Noticing and Fixing

From the readings and discussions in class this quote has gotten me thinking about a variety of issues. The first one that comes to mind is the way people covered up the wrongdoings of the doctors and professors. People were very quick to turn a blind eye to any and all injustices they noticed. This extended to the exploitation of dead black bodies in medical schools to the exploitation of living black bodies in zoos and in circuses. While these injustices were noticed by others,  such as abolitionists like Frederick Douglass and James McCune Smith, M.D, only a small portion of those who saw the truth spoke out. This allowed these things to continue on for years to come.

By noticing the wrongs of both the past and of those of the present we are able to right them. When one is made aware of how so many people refused to acknowledge the suffering of a whole community of people, we need to take notice and make sure those around us notice as well. Raising awareness for these issues helps other people notice them as well, and the more people who notice the more voices there will be to challenge what are believed to be “acceptable treatment”. Bringing more people’s attention to the racist nature of these treatments and practices can prevent creating doctors like George Pray, who begin medical school with more humanistic views of the bodies he dissected, yet lost those views because people refused to notice the racist teachings within medical schools. In “Medical Apartheid” by Harriet A. Washington, she exposes all of these injustices and the voices that helped kept people from noticing what was happening. This lead to black iatrophobia to the words of Washington, meaning “the fear of medicine” (pg.21). This fear of medicine is due to the abuse African Americans were subjected to. Black iatrophobia has existed since before the mid-nineteenth century.

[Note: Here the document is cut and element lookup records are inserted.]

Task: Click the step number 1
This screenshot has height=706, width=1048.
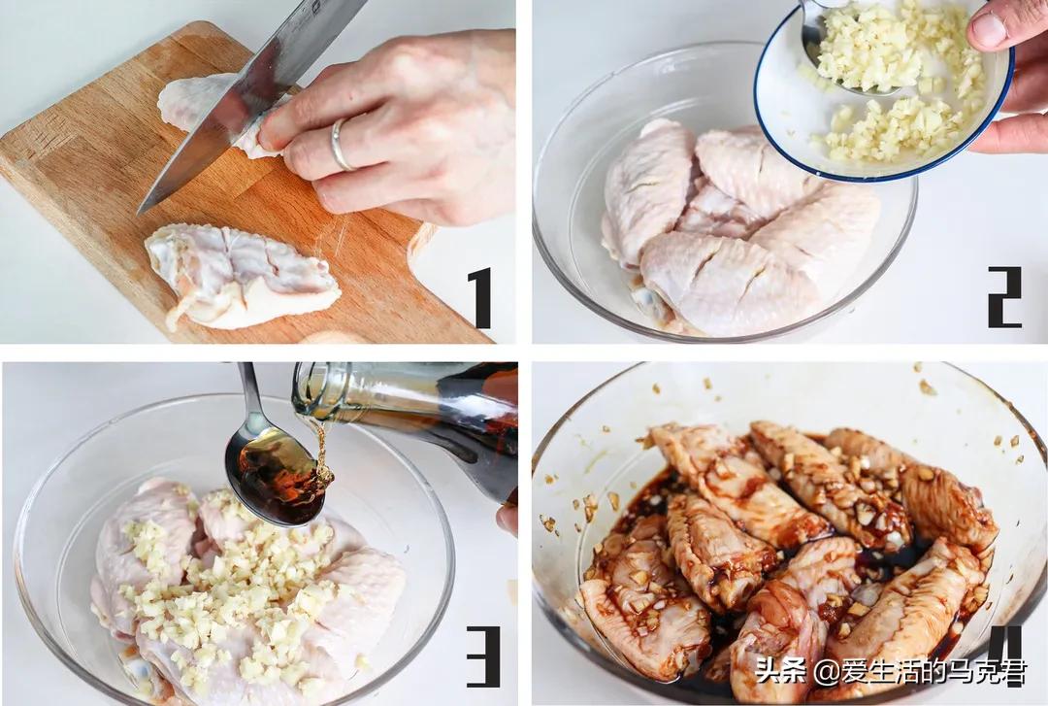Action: point(480,298)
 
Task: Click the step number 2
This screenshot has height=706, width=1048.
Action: point(1004,297)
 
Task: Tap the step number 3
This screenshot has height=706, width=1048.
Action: point(482,657)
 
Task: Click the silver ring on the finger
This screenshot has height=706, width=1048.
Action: point(338,144)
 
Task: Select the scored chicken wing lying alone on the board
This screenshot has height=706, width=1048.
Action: point(241,276)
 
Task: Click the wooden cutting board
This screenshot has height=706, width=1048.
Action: point(220,201)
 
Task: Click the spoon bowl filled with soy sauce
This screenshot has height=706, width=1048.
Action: point(275,476)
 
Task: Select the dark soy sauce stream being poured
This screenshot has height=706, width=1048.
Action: point(323,450)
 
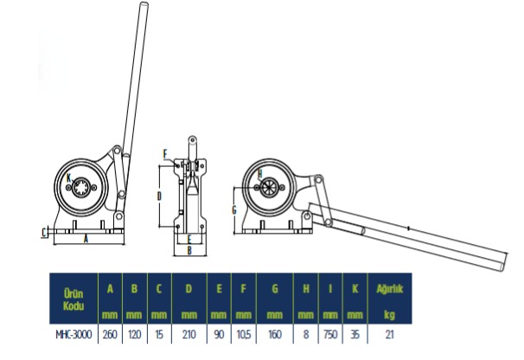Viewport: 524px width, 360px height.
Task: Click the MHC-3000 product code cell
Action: click(73, 334)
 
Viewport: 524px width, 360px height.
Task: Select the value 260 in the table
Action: click(110, 334)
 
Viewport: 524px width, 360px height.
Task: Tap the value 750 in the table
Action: click(330, 334)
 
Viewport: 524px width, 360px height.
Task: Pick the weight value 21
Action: click(390, 334)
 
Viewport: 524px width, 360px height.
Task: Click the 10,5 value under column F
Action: click(244, 334)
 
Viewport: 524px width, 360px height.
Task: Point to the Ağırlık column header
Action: click(390, 289)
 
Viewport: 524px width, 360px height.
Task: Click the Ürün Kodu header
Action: click(73, 299)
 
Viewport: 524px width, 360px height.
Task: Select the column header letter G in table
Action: click(275, 288)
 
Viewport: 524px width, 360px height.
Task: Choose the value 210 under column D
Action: click(189, 334)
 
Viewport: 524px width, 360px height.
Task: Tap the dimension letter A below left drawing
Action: click(86, 239)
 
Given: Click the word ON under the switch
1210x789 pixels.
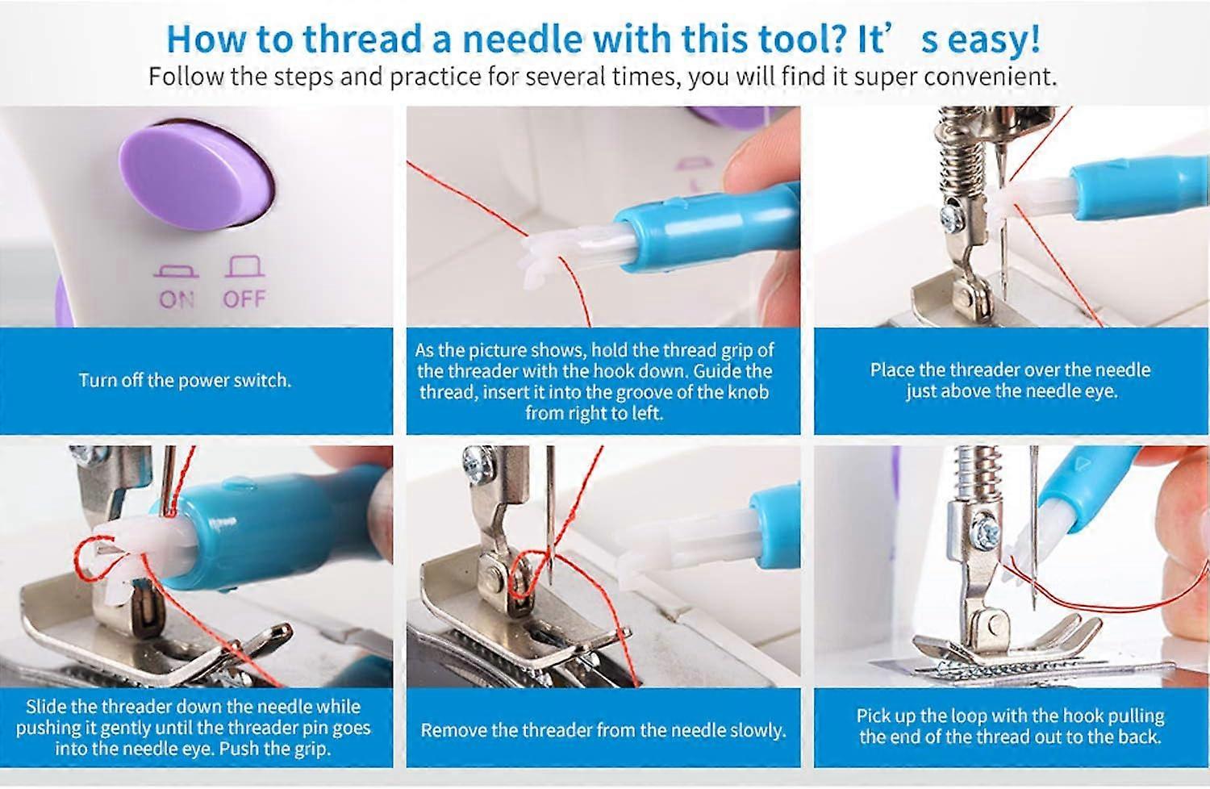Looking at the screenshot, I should point(177,299).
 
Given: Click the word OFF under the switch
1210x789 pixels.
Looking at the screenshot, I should point(244,299).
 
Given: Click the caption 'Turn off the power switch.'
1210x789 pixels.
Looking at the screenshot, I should point(185,381).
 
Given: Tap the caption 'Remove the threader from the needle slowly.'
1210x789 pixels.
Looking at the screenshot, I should point(603,731).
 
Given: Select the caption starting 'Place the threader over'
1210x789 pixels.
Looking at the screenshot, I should point(1010,380).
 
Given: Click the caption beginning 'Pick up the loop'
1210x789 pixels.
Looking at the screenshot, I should point(1010,726).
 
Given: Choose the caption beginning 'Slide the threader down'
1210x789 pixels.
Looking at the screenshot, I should point(193,728).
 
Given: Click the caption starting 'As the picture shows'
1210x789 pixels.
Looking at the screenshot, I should point(595,382).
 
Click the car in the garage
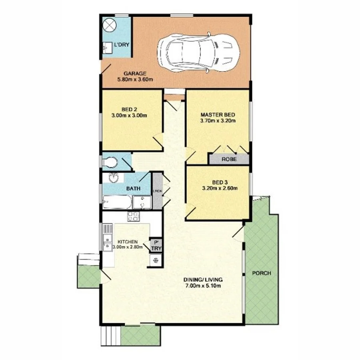click(199, 50)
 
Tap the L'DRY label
click(122, 45)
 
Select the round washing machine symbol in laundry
click(109, 25)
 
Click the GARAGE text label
click(135, 74)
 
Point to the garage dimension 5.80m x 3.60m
click(135, 80)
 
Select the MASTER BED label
click(217, 114)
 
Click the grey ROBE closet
click(229, 159)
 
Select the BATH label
click(133, 188)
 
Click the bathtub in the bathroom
click(116, 202)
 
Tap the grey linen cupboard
click(157, 190)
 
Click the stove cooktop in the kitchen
click(133, 216)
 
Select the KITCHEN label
click(128, 242)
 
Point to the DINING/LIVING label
click(203, 280)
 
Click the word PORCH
click(261, 274)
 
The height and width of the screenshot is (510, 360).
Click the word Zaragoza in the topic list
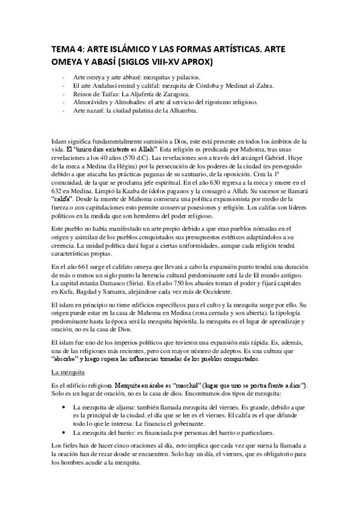pos(175,94)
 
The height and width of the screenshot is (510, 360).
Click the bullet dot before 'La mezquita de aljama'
pos(64,407)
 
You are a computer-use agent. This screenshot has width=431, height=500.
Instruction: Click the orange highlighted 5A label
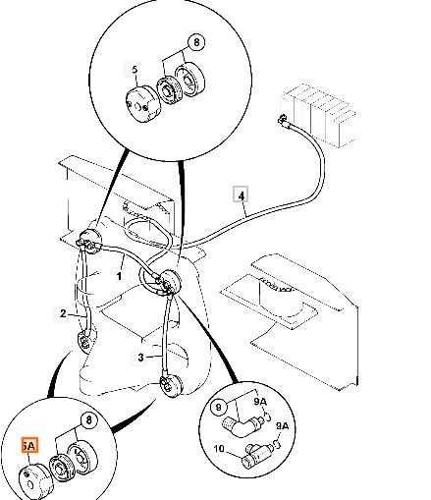29,445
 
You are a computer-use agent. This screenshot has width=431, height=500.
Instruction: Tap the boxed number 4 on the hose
241,195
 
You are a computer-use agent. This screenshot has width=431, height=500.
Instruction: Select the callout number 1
120,276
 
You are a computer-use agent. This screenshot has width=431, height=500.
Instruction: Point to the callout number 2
63,313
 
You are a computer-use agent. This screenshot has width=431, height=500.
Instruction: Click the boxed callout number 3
140,358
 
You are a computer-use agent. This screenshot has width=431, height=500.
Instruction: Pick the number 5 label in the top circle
135,70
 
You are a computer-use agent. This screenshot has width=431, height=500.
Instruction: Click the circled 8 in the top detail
196,42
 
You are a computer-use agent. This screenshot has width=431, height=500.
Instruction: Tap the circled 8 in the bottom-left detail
89,419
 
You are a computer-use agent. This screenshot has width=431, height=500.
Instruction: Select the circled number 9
219,407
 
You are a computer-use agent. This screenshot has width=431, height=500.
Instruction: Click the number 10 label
219,448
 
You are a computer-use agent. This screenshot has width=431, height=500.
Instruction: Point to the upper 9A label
260,402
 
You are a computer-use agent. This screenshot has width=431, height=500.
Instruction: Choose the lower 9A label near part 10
282,426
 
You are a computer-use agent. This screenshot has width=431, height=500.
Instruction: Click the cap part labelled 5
141,104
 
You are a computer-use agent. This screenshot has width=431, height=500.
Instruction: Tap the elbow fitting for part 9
242,424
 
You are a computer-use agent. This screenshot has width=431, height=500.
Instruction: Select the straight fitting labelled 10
258,455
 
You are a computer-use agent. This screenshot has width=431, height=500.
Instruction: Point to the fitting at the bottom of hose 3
170,386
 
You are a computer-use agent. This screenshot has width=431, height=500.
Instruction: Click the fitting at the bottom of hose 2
86,342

My hope in life is to be a psychologist, someone working in a part of the medical community. To do this I have to notice and help my future coworkers notice, anything that prevents people from seeking care. “Mental ailments are destroying blacks, as well: Black women suffer the highest rates of stress and major depression in the nation and suicide rates soared 200 percent among young black men within just twenty years.” (Washington, pg.5) How can I help these people if I refuse to notice the things that scare them away from the help I offer? When I notice, I can get my coworkers to notice. Together we can acknowledge the past and make a healthier environment for African Americans. To help them, we must notice the errors of the past and make sure we right them. To help people we must help make the abuses of the past clear and therefore make it clear we are doing all we can to help keep them from repeating themselves.

As someone who wants to dedicate my life to helping others with their mental issues, it’s my job to understand generational trauma. The experimentation and exploitation of African Americans has spanned generations, from slavery to the 21st century. Because this trauma is more likely to be swept under the rug and ignored, there is no way to heal from it. How could Jamie Gaines and Sarah Cox heal knowing their sister’s body had been stolen? How could Frances Oglesby heal knowing her mother’s remains were still not at rest? How can Bessie Wilborn rest if her bones still remain a spectacle? Until the medical community works to understand the trauma their predecessors inflicted on African Americans the generational trauma will continue and its effects will remain.   As someone who cares deeply about the health and welfare of others, to allow this to remain is to willingly allow others to hurt. And that is something no one in the medical field should allow. To notice current abuses, and to acknowledge past ones, creates a safer environment for African Americans as well as other at risk communities.